Часами можно смотреть на тупой носок ботинка.
— О, Анварик, это чудо. Мою статью про гостиницу «РОССIЯ» будет печатать газета «Капиталъ». «КАПИТАЛЬ»! Давай, выпьем, я так счастлив… Я там познакомился с Женей-секретаршей, некрасивая такая, она так по-доброму отнеслась ко мне, она в обход всех, тайно сделает нам удостоверение корреспондентов этой газеты по Москве и Московской области, теперь ни один милиционер…
И вдруг вздрагиваешь, выдернутый им из-под носа заскрежетавшей тормозами машины.
— Ты что?!
Ну и что — у меня получалась гениальная пьеса. Хотелось отправить кому-нибудь радостную телеграмму.
Я выходил покурить и видел, что чей-то гений заново переписал мир. Он стал веселее, красочнее, добрее и открытее, ветки замерли в танце, увидев меня. «Это он», — шептал весь мир. И мне не страшно было бы умереть прямо сейчас.

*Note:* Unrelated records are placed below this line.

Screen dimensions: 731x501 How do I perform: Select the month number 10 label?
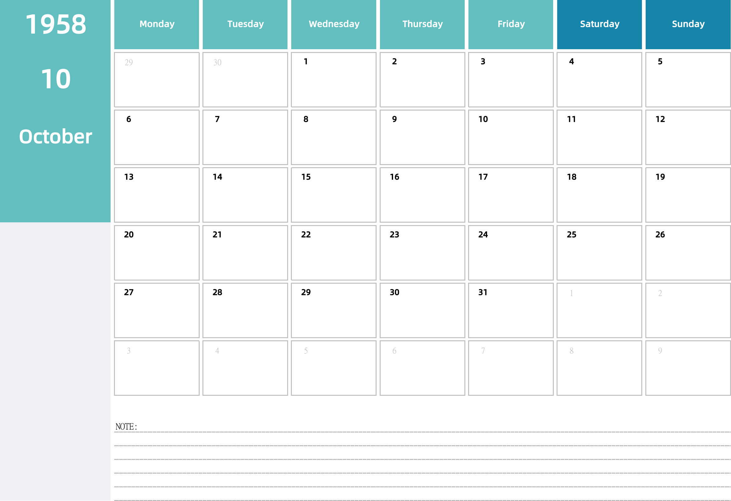(x=55, y=78)
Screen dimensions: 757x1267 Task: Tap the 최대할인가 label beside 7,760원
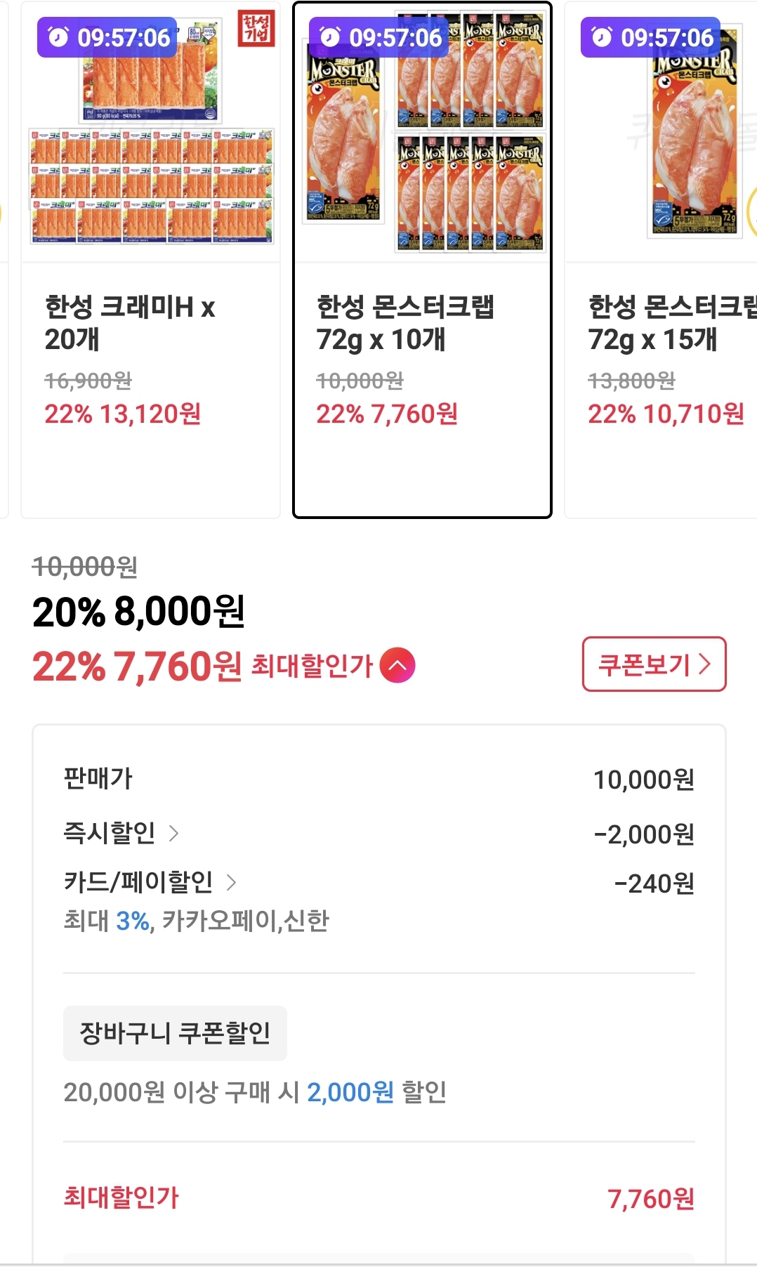(x=312, y=665)

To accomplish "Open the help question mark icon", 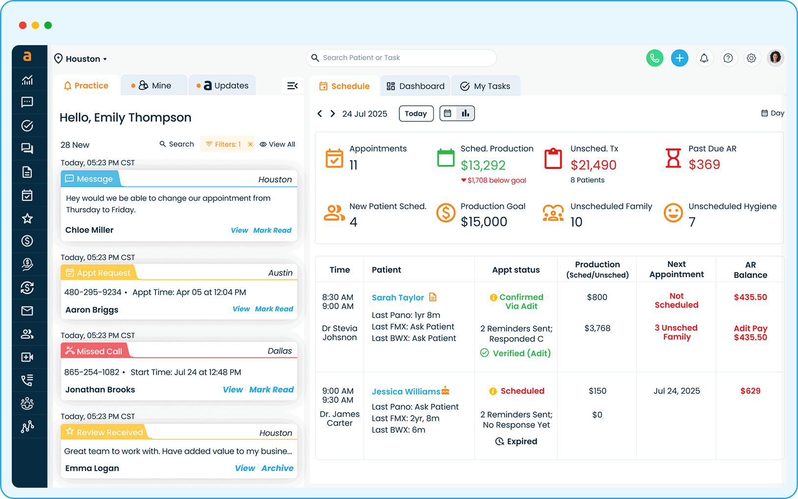I will click(728, 58).
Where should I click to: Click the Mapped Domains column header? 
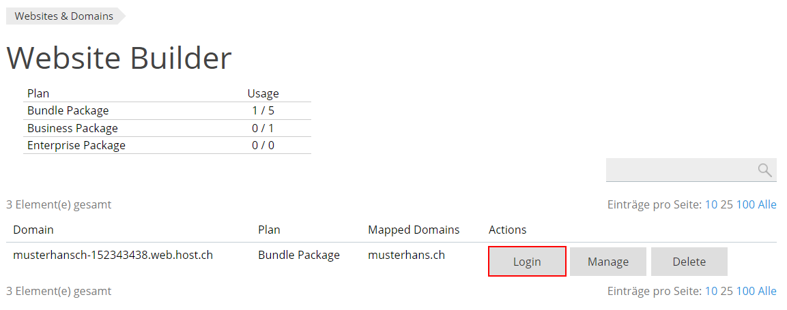[414, 230]
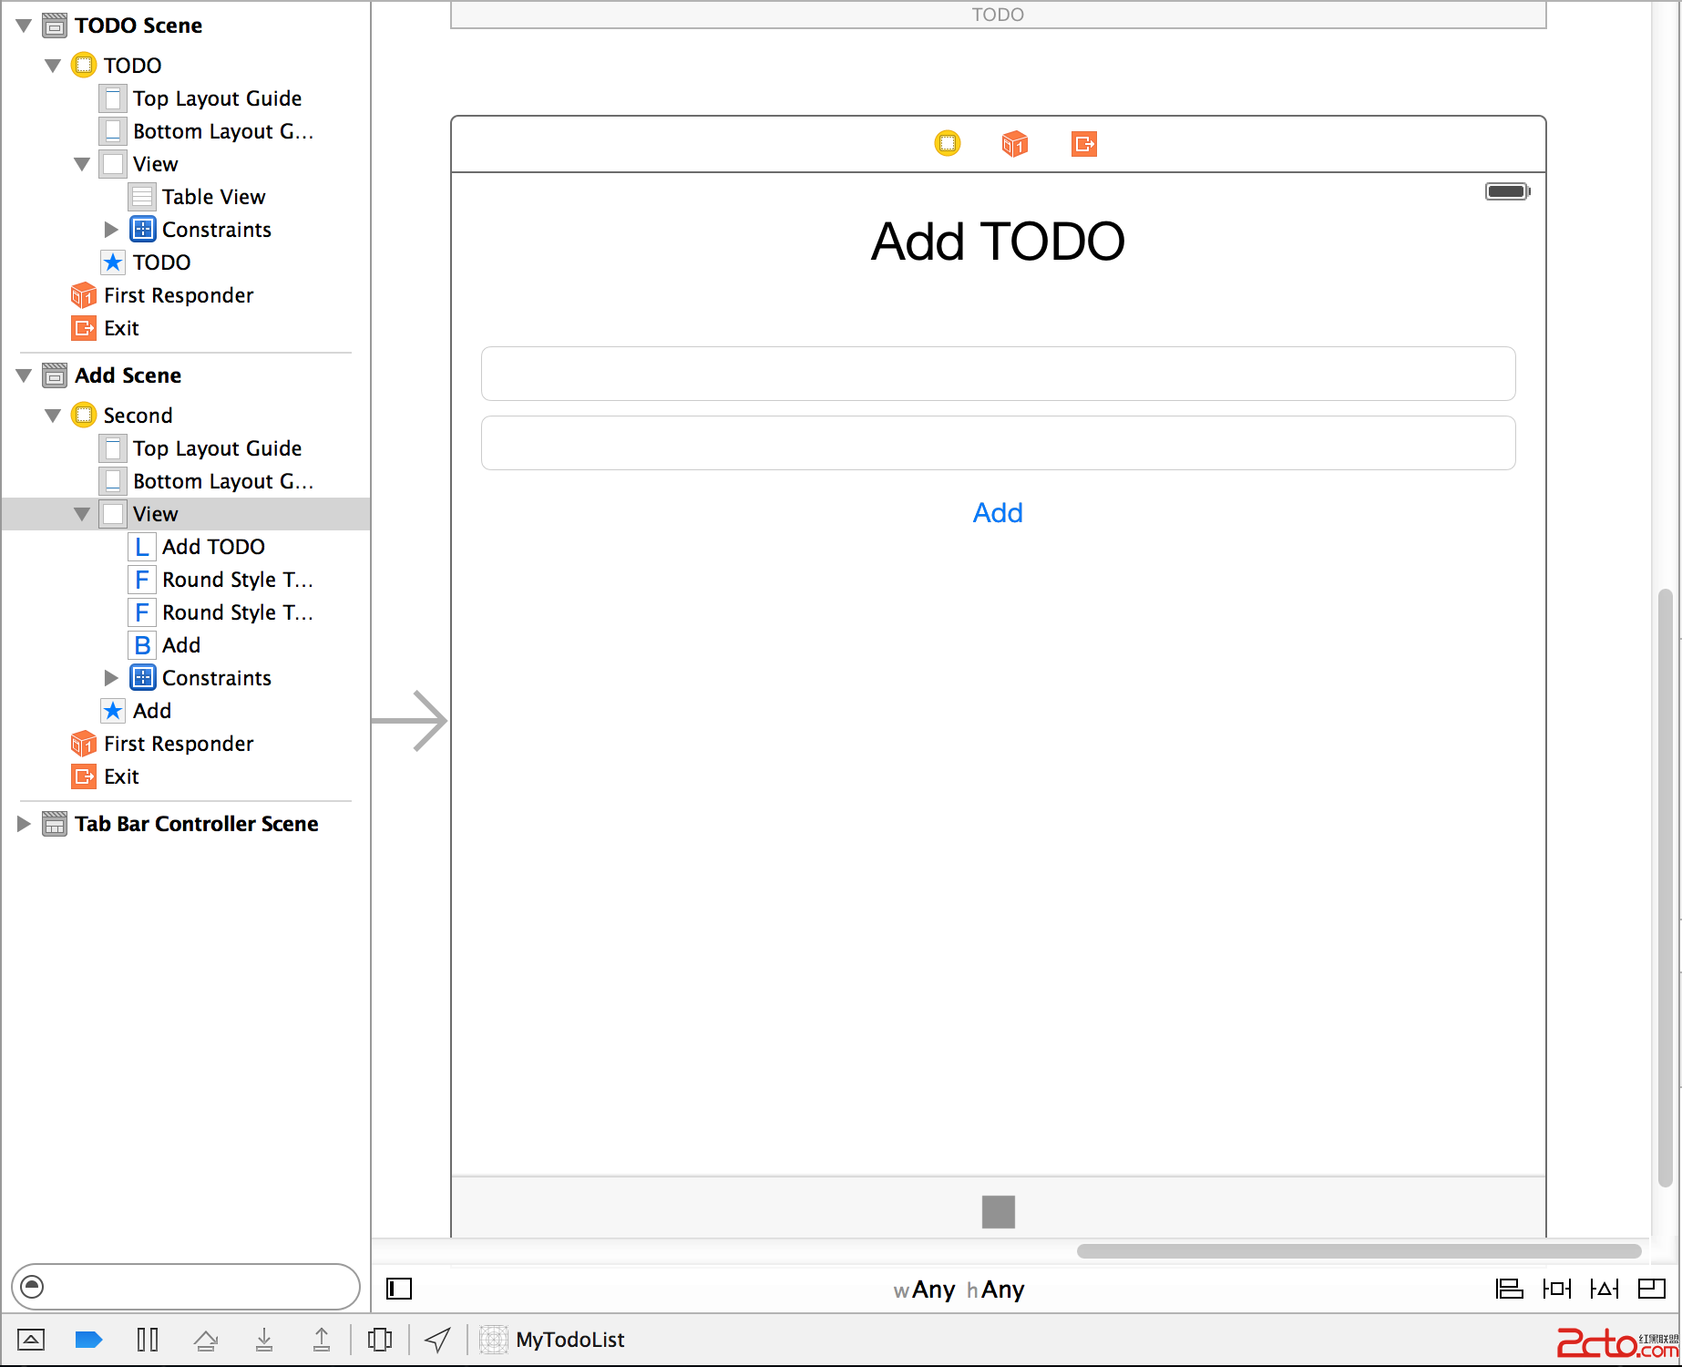This screenshot has width=1682, height=1367.
Task: Click the first round text field on canvas
Action: click(998, 374)
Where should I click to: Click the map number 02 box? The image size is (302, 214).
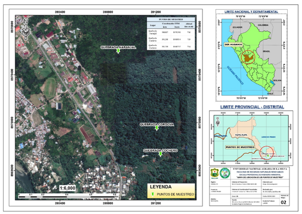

И он приходил с работы сразу после того, как я ставил точку. Невеселый, задумчивый, рассуждающий о каких-то обычных вещах. Все, что он мне рассказывал, я мог бы докончить за него, закольцевать Маму, Мороковых, Канаеву, КГБ… А вот и он.
одиннадцать
С длинными и манерными оговорками я дал ему прочитать пьесу.
— О, браво-браво, где мой монокль? — Он водил дрожащими руками. — Манокыль, манокыль…
Ждал наверху рядом с бессмысленным телевизором. Спускался и в щель двери смотрел, как он шевелит губами и мучительно водит своей лупой по строчкам. И чем дольше он читал, тем тоскливее мне становилось, нехорошее предчувствие скапливалось в груди.
Он сидел на кухне, скособочившись, уронив голову, с обиженно-завистливым выражением на постаревшем лице.
— Ты отобразил скол, я не обиделся, я обижаюсь только на плохих людей… Но ты так прозрачно тут все указал, и Крым, и Саня Михайловна, ведь меня узнают, — говорил он и прятал от меня свою руку мальчика, как от чужого. — Тут и какие-то мои мысли есть, я узнал, они тут даже не нужны… Но этот Суходольцев… ты изобразил такого болтуна, писателя-неудачника, который говорит об одном и том же, это как-то плоско, не видно его трагедии, какая-то схема, — фальшиво хрипел он и казался самому себе трагичной фигурой. — И этот СЕРЫЙ, это же Мороков, ёпт твою. Какая трагичная фигура, а он же элементарно сразу понял все про эту Вакуленко, что она дочь генерала КГБ, что у них среди зимы свежие огурцы, индийский чай, и, как она сама говорила: «Все есть, и никого нет». Он хотел жениться на ней, а когда она его прогоняла, он брал детский пистолет, приставлял к виску и плакал: «Я застрелюсь, она меня бросила». А я говорил: «Иди к Сане Михайловне, ешь котлеты». А я не диссидент, Анвар, я — вечный диссидент. Как же я так мог поступить со своей… — он покосился на меня. — Давай выпьем?
— Зачем?
— Ну-у… сегодня 30 марта, Россия продала Америке Аляску.
— А-а…
— Затем, что жизнь — это промысел божий, Анвар, — назидательно сказал он, теперь он мог себе это позволить.
— Ну да… Ты так сопьешься.
— Не сопьюсь — мне поздно.
Я с ненавистью смотрел на стопку неряшливой бумаги на краю стола. Видно было, что он все же завидует, сожалеет, что сам ничего не написал, и раздражается, как и всякий писатель, вдруг ставший персонажем.
— Это парадокс какой-то! Снег, снег и снег, — сказал я. — Пятый месяц зимы. Кажется, что это никогда не кончится!
Вдруг протрезвел и остро понял, что написал неудачную пьесу.